The National Museum of Denmark has donated its most exceptional Brazilian cape of 17th century feathers in the new National Museum of Brazil to help restore the museum’s legacy after its entire ethnographic collection of 20 million irreplaceable artifacts was destroyed in a fire in 2018. Interestingly, the iconic scarlet ibis feather cape was not among them, as all of the few known surviving examples were in European museums.

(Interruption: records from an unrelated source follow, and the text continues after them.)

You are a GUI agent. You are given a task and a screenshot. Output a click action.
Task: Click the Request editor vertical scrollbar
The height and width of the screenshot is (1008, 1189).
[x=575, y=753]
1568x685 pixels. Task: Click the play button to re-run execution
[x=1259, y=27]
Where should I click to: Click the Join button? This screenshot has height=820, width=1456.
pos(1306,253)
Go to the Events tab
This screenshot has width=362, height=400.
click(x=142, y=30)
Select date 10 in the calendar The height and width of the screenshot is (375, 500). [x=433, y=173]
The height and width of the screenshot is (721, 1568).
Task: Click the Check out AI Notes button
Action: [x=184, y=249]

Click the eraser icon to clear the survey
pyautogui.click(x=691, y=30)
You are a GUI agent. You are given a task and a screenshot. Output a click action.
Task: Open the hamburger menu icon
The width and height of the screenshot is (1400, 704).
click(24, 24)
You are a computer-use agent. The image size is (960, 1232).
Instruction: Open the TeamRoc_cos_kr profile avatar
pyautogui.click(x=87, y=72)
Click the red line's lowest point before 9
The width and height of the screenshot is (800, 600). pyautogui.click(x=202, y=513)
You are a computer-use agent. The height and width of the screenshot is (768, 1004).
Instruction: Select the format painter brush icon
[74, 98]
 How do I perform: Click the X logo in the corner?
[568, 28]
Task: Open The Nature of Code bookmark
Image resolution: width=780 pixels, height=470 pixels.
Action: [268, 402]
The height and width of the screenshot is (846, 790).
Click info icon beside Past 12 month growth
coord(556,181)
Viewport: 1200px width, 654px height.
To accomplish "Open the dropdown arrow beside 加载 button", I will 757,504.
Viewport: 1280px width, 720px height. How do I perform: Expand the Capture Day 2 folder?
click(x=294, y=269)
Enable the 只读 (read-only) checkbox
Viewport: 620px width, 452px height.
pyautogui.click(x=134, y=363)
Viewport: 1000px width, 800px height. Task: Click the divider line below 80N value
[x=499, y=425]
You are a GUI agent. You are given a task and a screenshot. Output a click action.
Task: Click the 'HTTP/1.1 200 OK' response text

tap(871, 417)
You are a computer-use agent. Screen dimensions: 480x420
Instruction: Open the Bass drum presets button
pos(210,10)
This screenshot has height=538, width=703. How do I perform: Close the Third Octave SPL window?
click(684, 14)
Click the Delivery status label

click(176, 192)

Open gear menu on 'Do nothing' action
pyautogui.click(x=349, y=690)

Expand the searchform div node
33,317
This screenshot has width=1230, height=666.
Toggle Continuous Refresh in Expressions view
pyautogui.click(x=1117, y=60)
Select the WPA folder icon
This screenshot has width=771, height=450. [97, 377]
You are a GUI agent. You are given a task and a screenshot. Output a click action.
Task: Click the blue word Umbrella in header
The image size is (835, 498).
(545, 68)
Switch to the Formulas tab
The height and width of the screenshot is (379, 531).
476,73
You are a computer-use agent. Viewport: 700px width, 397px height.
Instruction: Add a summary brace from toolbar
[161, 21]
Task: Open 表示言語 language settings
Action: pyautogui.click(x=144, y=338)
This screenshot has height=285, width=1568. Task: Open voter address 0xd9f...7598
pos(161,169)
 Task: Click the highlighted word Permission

The cape, made by hand-tying scarlet ibis and macaw feathers to a woven cotton net, dates from the early 1600s and was made by the Tupinamba people of Brazil. The Tupinamba were the first indigenous people the Portuguese encountered when they reached eastern Brazil in 1500. European chroniclers note that the Tupinamba were skilled craftsmen in the processing of feathers and used the feathers of local birds in jewelry, belts, headbands, cloaks, and even as tattoo needles. Used in important rituals and ceremonies, scarlet ibis cloaks were revered for their beauty and religious significance.
Tupinambas were described as taking painstaking care of their feathered possessions, handling them with kid gloves to prevent them from spoiling. They were not treated as carefully by the Portuguese, Spaniards, and functionaries of the Dutch West India Company, which occupied parts of the northeast of Brazil between 1624 and 1654. Spectacular cloaks with feathers ended up in the collections of European monarchs and other wealthy collectors. but few have survived the centuries.
To date, only 11 Tupinamba feather capes are known, some of which also belong to the National Museum of Denmark. The recently donated cloak is the best preserved. Compare it to the cloak in the Ambrosian Pinakothek in Milan to see how denser the feather covering is and how pristine each individual feather looks. It even retains a small hood of yellow macaw feathers, long lost from the Ambrosiana specimen.
Tupinamba populations declined drastically after encountering European pathogens, but the tradition of feather-working never ceased. Today, there are about 4,600 recognized Tupinamba in Brazil, and their leaders are working with officials from the National Museum in Rio to negotiate the return of the sacred feather cloak from Copenhagen.
Upon receiving a letter from Dr. Rane Willerslev, director of the National Museum of Denmark, Chief Tupinamba Babau said: “For us, the gift of the Tupinamba mantle means the return of an ancestor! It is also the return of the hope that never dies: a concrete answer for those who believe in the strength of their people and continue to fight for their culture, secrets and religion. We continue to create other mantles. But now, thanks to a generous donation, our greatest relic is back in Brazil! The bird that symbolizes this mantle, the ibis, which is no longer in our region, is born and becomes grey. When eating crabs, their feathers turn red. This is a sign of the transformation taking place in everything, in people and their culture. Many thanks to the National Museum of Brazil and Denmark for the opportunity to hear again the sacred words of our ancestors. The cloak is back!”
The Museu Nacional is in the process of restoring its ethnographic archives and physical collections in close collaboration with the country’s indigenous peoples and museums outside of Brazil. The National Museum of Denmark and a number of other European museums are already supporting the renovation by creating digital catalogs that will make available Brazilian artefacts and archival materials held in European museums. (…)
“The feather cape has a prominent place in our collection, but it is of greater importance to the Brazilian population as a cultural symbol, as a material heritage of the Tupinamba, and as evidence of Brazilian-European historical, colonial contacts. In Brazil, it will be available to indigenous peoples with close historical and cultural ties to it,” says Christian Sune Pedersen, Head of Research.
The cape will remain in Copenhagen long enough to be photographed in high resolution and analyzed to determine its age, origin and exact composition. Meanwhile, the National Museum of Brazil will focus on creating ideal conditions for the long-term preservation and display of the cape.